I'm not sure who Ready Player One is aimed at. Most of the pop culture touch points in the movie are intellectual properties that are thirty or forty years old. Some are older still. Are studios chasing 40 to 65 year old wallets? Or are they counting on twenty and thirty somethings who were raised on reruns and retro culture? It would be like if Back to the Future didn't just wrap itself in a 50s setting, but then filled that setting to the brim with 40s and 50s pop culture trappings. Marvin Berry would be the least of the film's sins.
There isn't any real emotional depth in Ready Player One. A character cries and I felt like the reels got swapped, like maybe I missed something. There isn't any danger. There is no sense of risk anywhere in the story. The stakes, which are fed to the audience in narrated exposition big gulps, don't ever feel real. There is a rebellion introduced, but are never shown doing any, you know, rebelling. Plot holes large enough to drive a DeLorean DMC-12 through and plot contrivances of the face palming variety land throughout the film, making us say to ourselves "hey, wait a damn second. That makes no sense. Oh, I remember that thing!"
For a crash course on how to balance pop culture "oh, I remember that thing" moments with a story with emotional depth, turn to Wreck-It Ralph. That was a film that knew what it was from conception to release. Ready Player One never feels that thought out. Wreck-It Ralph offers surprises and humour and depth on return viewings. Ready Player One offers freeze frame moments and "hey, I remember that thing, too".
But not all is awful in Spielbergville. Ready Player One, shallow though it may be, is a hell of a technological achievement. The entire last section especially, with its seamless jumps from the real to the virtual, is something to behold. How the real world physics impact the virtual world is something we've seen before. Inception I'm looking in your direction. But here we have Steven Spielberg bringing his Spielberg hand to the game. And then there is the T Rex cameo, which leads to the appearance of the grand daddy of all movie monsters in the middle of a road race that is one part Mad Max, one part Mario Cart, one part Twisted Metal. I'm pretty sure I won't be the first one or the last one to point this out but it's almost as if Mr. Spielberg is knowingly placing himself on the timeline of film and its growth as art and as technology.
And then there is the one sequence though that elevates Ready Player One from bottom tier Spielberg to middle tier. If the rest of the film had been this good Ready Player One would be the stuff of legend. I'm not going to go into anything about the sequence, except to say it must have been the selling point for Mr. Spielberg, the moment that the rest of the film revolved around. For lovers of film, for fans of Mr. Spielberg, the sequence transcends nostalgia.

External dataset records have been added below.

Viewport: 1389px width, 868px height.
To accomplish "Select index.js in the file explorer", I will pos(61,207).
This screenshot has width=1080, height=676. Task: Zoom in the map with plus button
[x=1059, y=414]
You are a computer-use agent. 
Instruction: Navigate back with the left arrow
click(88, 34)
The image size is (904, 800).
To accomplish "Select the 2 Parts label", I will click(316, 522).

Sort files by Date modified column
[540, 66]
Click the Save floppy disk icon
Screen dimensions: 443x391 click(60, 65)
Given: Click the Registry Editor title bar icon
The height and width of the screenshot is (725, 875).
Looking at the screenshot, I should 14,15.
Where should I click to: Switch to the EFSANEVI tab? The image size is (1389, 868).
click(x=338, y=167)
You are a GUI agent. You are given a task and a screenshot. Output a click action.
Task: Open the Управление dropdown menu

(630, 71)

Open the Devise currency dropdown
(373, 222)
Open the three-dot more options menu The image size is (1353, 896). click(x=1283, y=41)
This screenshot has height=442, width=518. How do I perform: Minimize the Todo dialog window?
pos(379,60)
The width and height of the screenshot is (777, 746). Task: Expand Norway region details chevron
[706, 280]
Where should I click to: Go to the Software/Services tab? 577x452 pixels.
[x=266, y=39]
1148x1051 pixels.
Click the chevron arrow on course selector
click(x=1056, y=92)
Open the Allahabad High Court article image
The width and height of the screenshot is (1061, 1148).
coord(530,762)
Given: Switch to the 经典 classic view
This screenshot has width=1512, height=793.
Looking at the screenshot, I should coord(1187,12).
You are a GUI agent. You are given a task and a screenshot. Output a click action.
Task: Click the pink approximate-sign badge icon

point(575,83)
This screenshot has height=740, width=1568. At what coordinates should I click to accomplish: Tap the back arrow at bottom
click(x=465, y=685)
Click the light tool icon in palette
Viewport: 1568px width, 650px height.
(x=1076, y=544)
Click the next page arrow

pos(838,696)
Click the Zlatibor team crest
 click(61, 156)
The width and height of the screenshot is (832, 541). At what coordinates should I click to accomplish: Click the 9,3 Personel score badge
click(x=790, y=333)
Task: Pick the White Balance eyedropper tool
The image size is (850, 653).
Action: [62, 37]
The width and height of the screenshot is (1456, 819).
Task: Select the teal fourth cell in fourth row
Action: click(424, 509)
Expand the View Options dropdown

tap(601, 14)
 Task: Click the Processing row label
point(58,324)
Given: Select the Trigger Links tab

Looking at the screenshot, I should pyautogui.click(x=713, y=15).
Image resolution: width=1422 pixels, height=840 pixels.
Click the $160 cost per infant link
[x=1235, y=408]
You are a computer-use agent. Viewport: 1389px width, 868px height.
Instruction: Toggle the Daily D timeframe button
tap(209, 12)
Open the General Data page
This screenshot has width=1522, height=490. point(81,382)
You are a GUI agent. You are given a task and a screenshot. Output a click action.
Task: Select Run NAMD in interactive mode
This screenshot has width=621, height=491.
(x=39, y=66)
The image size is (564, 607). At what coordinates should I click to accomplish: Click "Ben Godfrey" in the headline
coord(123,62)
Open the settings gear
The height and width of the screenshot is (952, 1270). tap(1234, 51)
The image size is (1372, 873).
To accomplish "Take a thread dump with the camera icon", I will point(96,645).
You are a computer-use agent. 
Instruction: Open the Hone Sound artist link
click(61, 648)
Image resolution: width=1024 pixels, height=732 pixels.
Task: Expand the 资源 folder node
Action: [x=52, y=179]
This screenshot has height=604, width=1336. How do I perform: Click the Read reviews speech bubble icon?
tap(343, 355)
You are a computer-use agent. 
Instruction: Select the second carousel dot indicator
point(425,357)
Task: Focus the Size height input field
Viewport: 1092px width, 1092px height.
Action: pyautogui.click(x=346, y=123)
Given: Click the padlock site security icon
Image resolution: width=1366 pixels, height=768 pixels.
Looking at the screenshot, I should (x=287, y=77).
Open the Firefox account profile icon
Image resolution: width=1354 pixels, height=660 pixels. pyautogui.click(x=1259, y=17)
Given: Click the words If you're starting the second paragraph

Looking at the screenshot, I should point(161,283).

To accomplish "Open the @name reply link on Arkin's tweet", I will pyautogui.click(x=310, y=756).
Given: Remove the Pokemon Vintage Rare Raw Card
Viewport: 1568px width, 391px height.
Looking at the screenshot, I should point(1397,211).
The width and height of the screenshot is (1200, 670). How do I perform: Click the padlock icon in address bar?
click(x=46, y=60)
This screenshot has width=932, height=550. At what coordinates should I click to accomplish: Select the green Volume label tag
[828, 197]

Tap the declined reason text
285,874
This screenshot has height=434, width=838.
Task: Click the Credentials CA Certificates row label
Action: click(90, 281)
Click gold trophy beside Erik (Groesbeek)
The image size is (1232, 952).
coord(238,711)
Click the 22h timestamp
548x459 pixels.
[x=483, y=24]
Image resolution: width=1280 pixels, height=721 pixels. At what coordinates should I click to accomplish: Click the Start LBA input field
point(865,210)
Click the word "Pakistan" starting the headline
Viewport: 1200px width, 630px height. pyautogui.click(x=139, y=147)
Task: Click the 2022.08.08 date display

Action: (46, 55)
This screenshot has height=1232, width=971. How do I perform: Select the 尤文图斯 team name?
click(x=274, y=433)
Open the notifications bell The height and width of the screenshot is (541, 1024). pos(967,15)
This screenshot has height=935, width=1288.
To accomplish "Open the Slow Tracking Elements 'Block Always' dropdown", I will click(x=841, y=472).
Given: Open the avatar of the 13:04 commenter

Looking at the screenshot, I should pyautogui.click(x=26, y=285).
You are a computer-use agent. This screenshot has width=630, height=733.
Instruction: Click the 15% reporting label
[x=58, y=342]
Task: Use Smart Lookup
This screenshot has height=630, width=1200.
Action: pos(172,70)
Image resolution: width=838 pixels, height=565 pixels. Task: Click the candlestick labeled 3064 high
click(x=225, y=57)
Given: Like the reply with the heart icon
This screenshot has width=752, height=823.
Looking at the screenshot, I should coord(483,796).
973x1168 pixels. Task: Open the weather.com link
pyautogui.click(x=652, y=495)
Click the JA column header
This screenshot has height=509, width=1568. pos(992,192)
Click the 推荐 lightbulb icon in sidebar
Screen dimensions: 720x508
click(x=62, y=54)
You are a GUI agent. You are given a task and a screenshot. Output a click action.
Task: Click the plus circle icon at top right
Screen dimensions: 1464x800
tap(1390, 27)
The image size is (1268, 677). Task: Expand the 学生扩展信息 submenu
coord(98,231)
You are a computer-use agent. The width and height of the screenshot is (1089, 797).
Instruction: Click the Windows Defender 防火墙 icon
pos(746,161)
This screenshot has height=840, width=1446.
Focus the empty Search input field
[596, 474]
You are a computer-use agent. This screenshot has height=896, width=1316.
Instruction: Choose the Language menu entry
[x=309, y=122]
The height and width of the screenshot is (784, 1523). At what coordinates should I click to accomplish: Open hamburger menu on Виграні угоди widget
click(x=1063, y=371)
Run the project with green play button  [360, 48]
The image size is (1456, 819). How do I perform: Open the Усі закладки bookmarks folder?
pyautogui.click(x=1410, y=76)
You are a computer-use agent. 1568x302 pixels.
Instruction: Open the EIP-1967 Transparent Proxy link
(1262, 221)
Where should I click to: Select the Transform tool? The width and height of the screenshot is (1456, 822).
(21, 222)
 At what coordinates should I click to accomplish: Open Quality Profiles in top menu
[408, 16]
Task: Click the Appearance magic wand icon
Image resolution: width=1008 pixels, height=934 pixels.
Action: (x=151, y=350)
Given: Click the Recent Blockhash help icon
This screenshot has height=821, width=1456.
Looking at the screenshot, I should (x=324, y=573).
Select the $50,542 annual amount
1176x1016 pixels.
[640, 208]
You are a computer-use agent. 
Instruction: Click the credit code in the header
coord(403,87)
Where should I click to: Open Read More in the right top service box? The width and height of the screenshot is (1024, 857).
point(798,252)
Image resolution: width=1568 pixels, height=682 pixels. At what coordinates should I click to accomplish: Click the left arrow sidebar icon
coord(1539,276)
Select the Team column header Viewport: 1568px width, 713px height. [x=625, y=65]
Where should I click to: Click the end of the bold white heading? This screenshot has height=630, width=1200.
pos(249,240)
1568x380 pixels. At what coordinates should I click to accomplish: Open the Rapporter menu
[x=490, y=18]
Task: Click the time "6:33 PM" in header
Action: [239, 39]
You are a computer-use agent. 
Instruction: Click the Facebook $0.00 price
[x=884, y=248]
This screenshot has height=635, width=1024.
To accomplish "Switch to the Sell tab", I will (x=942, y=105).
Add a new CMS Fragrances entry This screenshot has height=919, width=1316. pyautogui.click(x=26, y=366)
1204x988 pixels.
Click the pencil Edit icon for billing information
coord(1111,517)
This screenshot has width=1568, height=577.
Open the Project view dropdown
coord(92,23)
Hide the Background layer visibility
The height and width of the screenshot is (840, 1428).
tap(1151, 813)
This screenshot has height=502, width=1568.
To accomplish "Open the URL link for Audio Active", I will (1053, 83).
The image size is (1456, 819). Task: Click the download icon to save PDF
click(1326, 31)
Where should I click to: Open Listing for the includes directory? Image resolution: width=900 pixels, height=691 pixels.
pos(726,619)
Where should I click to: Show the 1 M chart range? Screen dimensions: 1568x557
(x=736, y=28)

It is the emotional centrepiece of the film, the moment that will be talked about among film fans for years. This isn't hyperbole, trust me.
Anyway, that is a whole lot of words for a movie that has inspired such deep thought think pieces as The 138 Easter Eggs in Ready Player One. Really. There is such a thing.
Maybe if geek culture hadn't won I would be more wowed by the spectacle and be able to skip past all of the film's problems. But geek culture won and we're getting multiple comic book movies a year and Star Wars films and remakes and sequels. And I just can't bring myself to fully recommend Ready Player One just because it exists.